The report warns that despite notable progress in stabilizing the economy following the 2022 financial crisis, Sri Lanka remains exposed due to its heavy dependence on imported energy and high public debt burden.
Sri Lanka ranks as the second most peaceful country in South Asia, reflecting improvements in domestic security and political stability. However, researchers caution that the economic fallout from the ongoing Iran war could undermine recent gains by driving up global oil and liquefied natural gas (LNG) prices.

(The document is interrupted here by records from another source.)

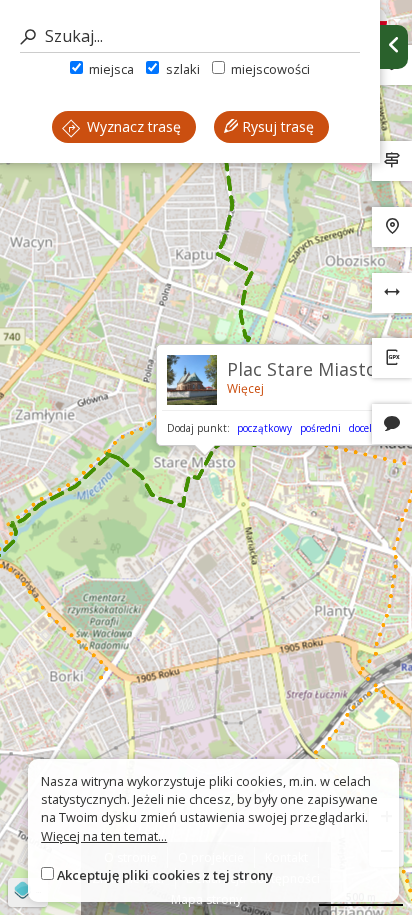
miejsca (110, 69)
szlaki (181, 69)
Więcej (245, 388)
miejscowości (269, 69)
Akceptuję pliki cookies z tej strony (165, 875)
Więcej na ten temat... (104, 836)
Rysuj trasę (276, 126)
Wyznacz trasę (132, 126)
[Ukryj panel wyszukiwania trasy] (394, 47)
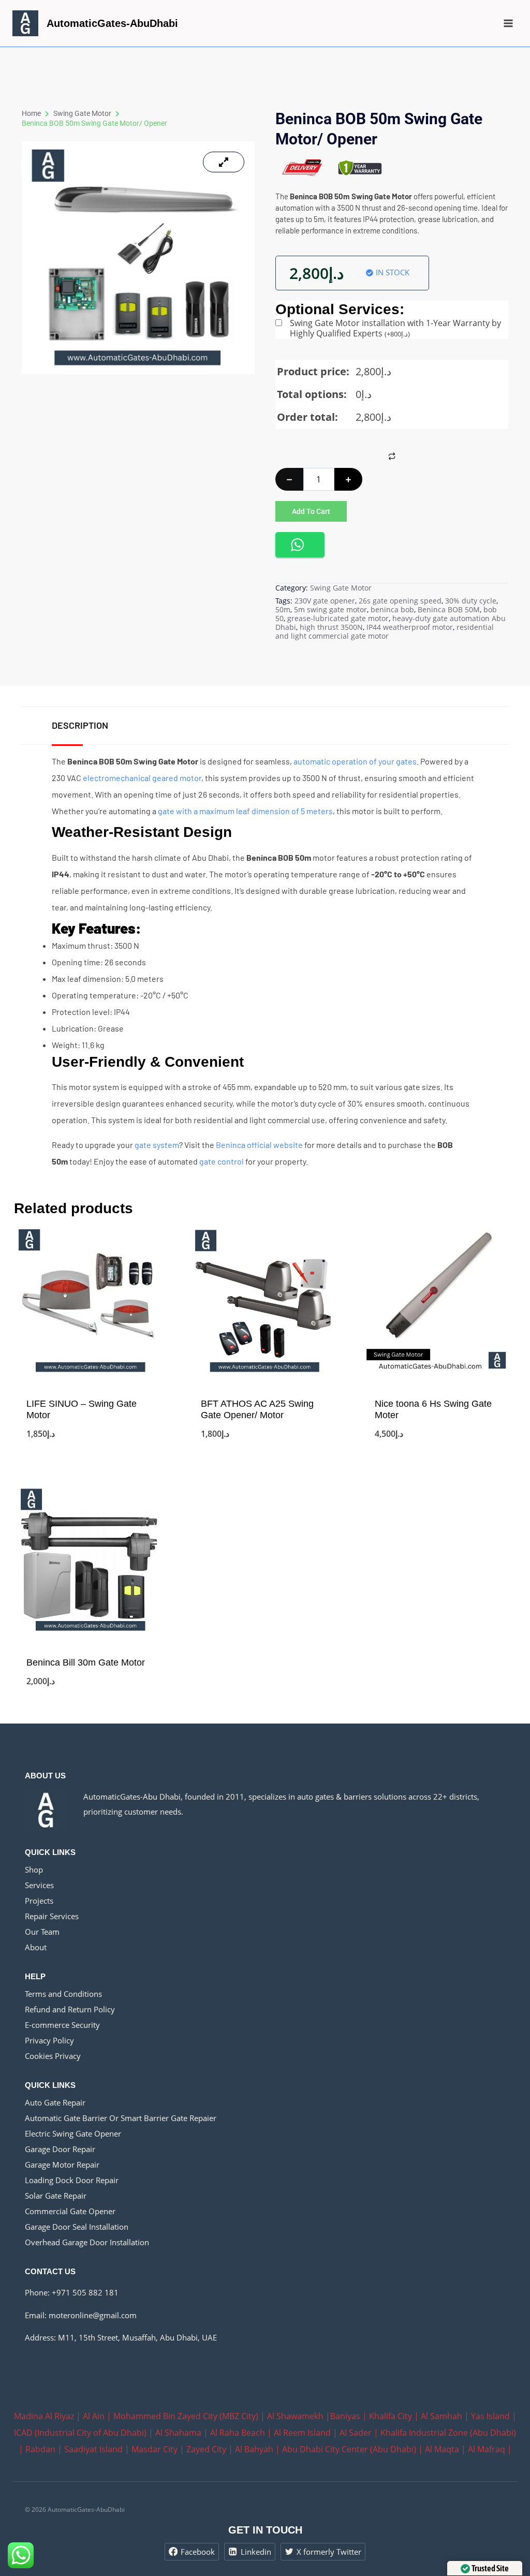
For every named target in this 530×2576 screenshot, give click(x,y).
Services (39, 1885)
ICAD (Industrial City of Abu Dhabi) (80, 2432)
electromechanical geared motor (142, 778)
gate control (221, 1161)
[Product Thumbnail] (223, 162)
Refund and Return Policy (70, 2009)
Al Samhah (441, 2416)
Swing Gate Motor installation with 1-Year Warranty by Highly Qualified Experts (395, 328)
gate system (157, 1145)
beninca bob (392, 609)
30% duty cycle (470, 601)
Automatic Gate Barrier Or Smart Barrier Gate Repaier (120, 2118)
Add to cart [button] (90, 1451)
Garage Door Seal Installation (76, 2226)
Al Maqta (442, 2449)
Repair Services (52, 1916)
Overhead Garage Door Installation (87, 2242)
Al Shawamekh (295, 2416)
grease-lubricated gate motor (338, 618)
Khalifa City (390, 2416)
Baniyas (345, 2416)
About (36, 1947)
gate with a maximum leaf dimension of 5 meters (245, 811)
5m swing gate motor (330, 609)
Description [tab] (80, 725)
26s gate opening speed (400, 601)
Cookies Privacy (53, 2056)
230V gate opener (325, 601)
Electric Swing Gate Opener (73, 2133)
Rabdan (40, 2449)
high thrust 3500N (331, 627)
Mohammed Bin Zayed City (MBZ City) (185, 2416)
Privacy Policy (49, 2040)
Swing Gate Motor (82, 113)
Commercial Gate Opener (70, 2211)
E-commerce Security (62, 2025)
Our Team (42, 1931)
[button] (300, 544)
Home (31, 113)
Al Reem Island (302, 2432)
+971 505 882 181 (85, 2292)
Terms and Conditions (63, 1994)
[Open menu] (508, 23)
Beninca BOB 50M (449, 609)
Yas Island (490, 2416)
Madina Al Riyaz (44, 2416)
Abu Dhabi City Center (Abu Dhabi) (349, 2449)
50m (282, 609)
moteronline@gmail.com (93, 2315)
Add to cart (311, 511)
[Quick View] (30, 1431)
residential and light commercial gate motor (384, 631)
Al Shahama (178, 2432)
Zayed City (206, 2449)
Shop (34, 1869)
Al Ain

According to the report, Sri Lanka’s public debt stands at 101 per cent of gross domestic product (GDP), while imported energy accounts for around 60 per cent of the country’s total energy consumption. This combination leaves the economy particularly susceptible to prolonged increases in global fuel prices.
Analysts estimate that a sustained conflict could increase Sri Lanka’s annual energy import bill by between US$600 million and US$900 million, equivalent to 1.5 to 2.2 per cent of GDP. Such an increase could place additional strain on public finances and complicate efforts to meet fiscal targets agreed under the country’s US$2.9 billion programme with the International Monetary Fund (IMF).
The report notes that unlike previous periods of commodity price shocks, Sri Lanka has limited room to absorb higher costs through additional borrowing or increased government spending. Prolonged energy market disruptions could therefore heighten pressure on foreign exchange reserves and the balance of payments.
Researchers also warn that continued volatility in global energy markets may affect debt restructuring efforts and slow the pace of economic recovery if fuel prices remain elevated over an extended period.